*** Opening of Given text ***

Every time I was at this kind of a crossroad, I would choose to give in to my social anxiety; yet this time, I didn’t. It was likely because music was something I loved, and turning down the position wasn’t a loss I wanted to take. I was willing to trigger my social anxiety to partake in something I enjoyed. I didn’t know it then, but this decision turned out to be one of the greatest decisions I’ve ever made. I know it sounds small. I know you’re likely thinking, “what could a student organization possibly change about your social anxiety?” It changed everything.

Although exposure therapy wasn’t a walk in the park, and there were plenty of times I was close to throwing in the towel, I came to a major realization that I was built to be a leader. For years, I took the passenger seat due to my social anxiety. Being in SHHO made me realize that I was friendly and approachable, I could dominate a room full of people, I could build strong relationships with new people, I had great communication skills, and I could lead a team.

I took these skills and became a people manager in my workplace. I took these skills and created this blog. I took these skills and became a stronger communicator in my personal relationships.


4. It’s okay if I stumble

I created this blog because I love style, beauty, and music. I love these things so much that I decided I wanted to share this love with others.

*** Close of Given text ***
*** Opening of Extracted entries ***

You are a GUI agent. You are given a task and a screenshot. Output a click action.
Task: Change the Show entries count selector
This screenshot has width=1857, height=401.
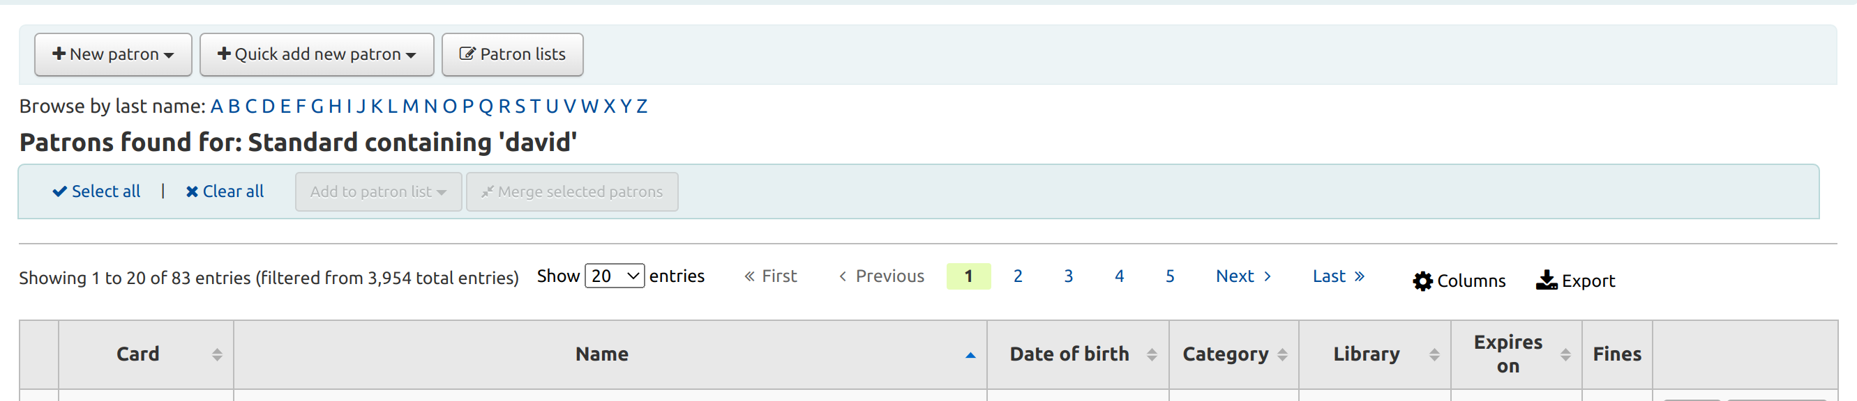click(614, 276)
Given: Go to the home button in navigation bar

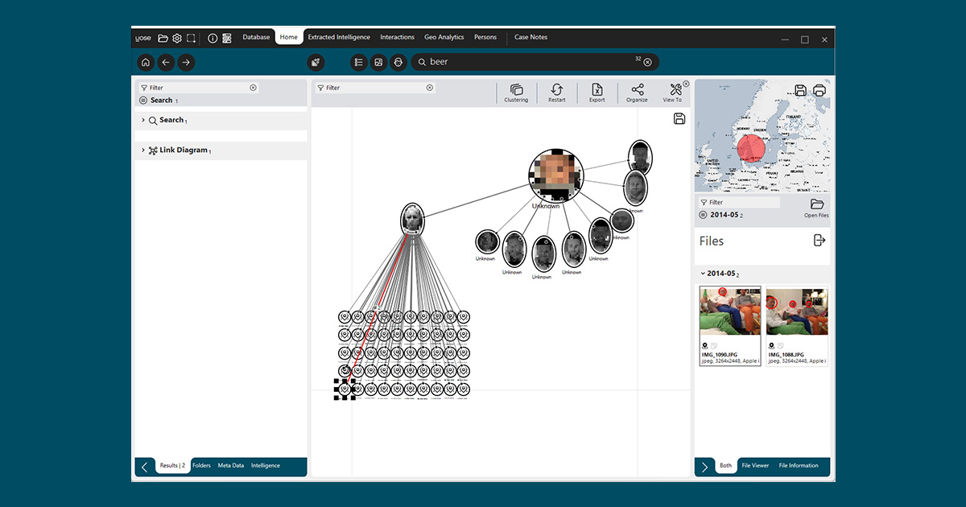Looking at the screenshot, I should tap(145, 62).
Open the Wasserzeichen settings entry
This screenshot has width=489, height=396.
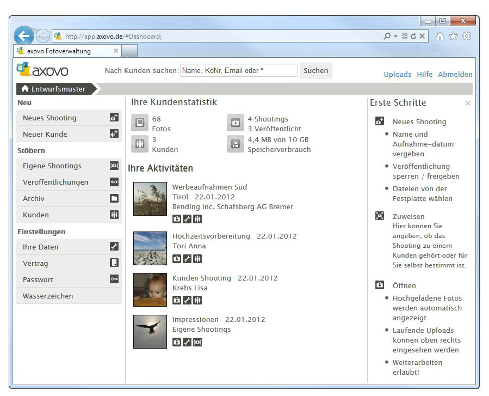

*** Close of Extracted entries ***

→ **Tasks to carry out**
1. In the social anxiety text, rewrite the paragraph beginning "Although exposure therapy wasn't a walk in the park" as a short bulleted list that keeps its main facts.
2. From the social anxiety text above the rows, extract everything from "4. It’s okay" down to "love with others.".
3. Write what comes next in the social anxiety text above the rows, starting after its final sentence.

→ **Answers to the exercise**
1.
- Exposure therapy was difficult, and I often came close to quitting, but it led me to realize I was built to be a leader.
- For years, social anxiety kept me in the passenger seat.
- Being in SHHO showed me that I:
  - was friendly and approachable
  - could dominate a room full of people
  - could build strong relationships with new people
  - had great communication skills
  - could lead a team

2.
4. It’s okay if I stumble

I created this blog because I love style, beauty, and music. I love these things so much that I decided I wanted to share this love with others.

3.
I actually created this blog back in 2017. Launching it re-triggered my social anxiety, and I wasn’t able to give it the shine or attention it deserved. Initially, I struggled with sharing my blog because I was afraid of getting negative backlash, or people simply not caring about it. Being a blogger also requires you to put yourself out there and connect with people on a daily basis. My social anxiety made me incapable of doing that, so I kept my blog to myself for the most part. I would dip my toes in the idea of presenting it to the world, but I’d always end up pulling back. After a while, I completely stopped creating content on my blog, until I started to realize that I was missing out on doing something I loved by letting my social anxiety get in the way. It was then when I decided it was time to make a change…again.

This experience was very humbling, and made me realize that I’m not always going to have it together. Sometimes my social anxiety will make an appearance. Sometimes I’ll doubt myself. Sometimes I’ll care too much about what people think of me. Sometimes I’ll need to recharge after a day of socializing. Sometimes I may turn down drinks for no specific reason. Sometimes I’ll need to take a break from social media. I can’t always beat myself up for any of these things. I’d be crazy to think I’m going to be 100% perfect and on my game at all times. The main thing that matters is that I’m able to bounce back, and not let these types of situations fester. This is not something I was ever able to do in the past. I used to be the queen of letting things fester. They say the greatest lessons stem from failures. Getting back into blogging after quitting is when I realized that my social anxiety could no longer control me.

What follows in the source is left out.